A vote for Hillary is a vote for the establishment. And, I dare say, tokenism on the part of the DLC and McAuliffe's corporate buddies.

Lauren Bans said...

I still think her new fangled conservatism is more of a political ploy, than a real change of heart and that Obams and Hills would be pretty similar in office.....

Also in reference to your first comment about how Steinem didn't address why Hillary's gender made her vote for the war or why she sponsored the flag-burning amendment-- Steinem's "gender-based analysis" in NO way is an attempt to apologize for Hillary's actions by chalking it up to a result of gender discrimination. She doesn't have to give reasons for Clinton's votes, because that's not what the column is about! At all! And that would be a pretty unfeminist piece by not giving Hillary agency in any of her decisions.

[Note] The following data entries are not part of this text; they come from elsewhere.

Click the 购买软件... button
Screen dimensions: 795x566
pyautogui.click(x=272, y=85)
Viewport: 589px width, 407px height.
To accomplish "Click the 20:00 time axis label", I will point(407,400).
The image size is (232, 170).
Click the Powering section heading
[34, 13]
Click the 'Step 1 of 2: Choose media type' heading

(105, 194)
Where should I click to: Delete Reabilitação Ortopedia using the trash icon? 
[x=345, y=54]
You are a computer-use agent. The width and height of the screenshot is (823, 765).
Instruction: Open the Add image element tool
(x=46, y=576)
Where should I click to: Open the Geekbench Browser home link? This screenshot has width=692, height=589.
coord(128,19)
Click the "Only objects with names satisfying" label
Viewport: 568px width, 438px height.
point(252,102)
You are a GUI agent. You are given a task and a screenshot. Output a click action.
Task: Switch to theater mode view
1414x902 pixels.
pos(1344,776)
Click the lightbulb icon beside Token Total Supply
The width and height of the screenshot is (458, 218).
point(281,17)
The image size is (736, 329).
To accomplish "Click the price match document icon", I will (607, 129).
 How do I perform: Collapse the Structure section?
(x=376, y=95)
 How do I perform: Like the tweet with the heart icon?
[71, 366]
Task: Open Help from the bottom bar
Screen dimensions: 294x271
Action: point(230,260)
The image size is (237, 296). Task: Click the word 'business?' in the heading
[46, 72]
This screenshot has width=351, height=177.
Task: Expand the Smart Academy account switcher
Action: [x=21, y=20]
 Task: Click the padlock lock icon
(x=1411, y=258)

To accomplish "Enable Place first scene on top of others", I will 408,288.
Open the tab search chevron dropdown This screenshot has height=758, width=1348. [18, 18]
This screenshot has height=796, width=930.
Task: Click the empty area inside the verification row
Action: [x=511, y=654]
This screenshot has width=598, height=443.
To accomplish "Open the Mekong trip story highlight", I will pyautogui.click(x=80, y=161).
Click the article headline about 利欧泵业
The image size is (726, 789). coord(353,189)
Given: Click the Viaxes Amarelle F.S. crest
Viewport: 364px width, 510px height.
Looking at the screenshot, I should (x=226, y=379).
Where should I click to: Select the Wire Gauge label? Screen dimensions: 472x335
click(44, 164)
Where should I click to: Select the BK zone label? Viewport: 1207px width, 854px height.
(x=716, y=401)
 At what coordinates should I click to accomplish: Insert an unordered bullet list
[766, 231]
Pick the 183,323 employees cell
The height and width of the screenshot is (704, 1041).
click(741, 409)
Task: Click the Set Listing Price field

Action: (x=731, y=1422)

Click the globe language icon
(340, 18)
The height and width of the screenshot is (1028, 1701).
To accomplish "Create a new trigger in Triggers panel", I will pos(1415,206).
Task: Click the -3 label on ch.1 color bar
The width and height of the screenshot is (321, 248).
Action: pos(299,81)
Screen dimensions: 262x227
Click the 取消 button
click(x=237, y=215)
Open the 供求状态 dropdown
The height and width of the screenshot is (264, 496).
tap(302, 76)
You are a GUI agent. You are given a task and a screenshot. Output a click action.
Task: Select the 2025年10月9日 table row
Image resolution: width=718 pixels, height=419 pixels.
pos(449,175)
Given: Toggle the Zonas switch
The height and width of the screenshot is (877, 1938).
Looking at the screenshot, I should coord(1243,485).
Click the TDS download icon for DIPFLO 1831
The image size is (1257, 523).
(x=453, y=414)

I agree with you that it's a vote for the establishment. Like I said, if you're positioning votes symbolically like that voting for Hillary is like voting for the same old political insiderism we've had for the last 2 decades. But voting for her is also a protest against the disgusting way she's been demeaned by the media and culture in this election because of her gender, and the larger pervasiveness and acceptance of misogyny in this society. So....I think that's the choice. That's all!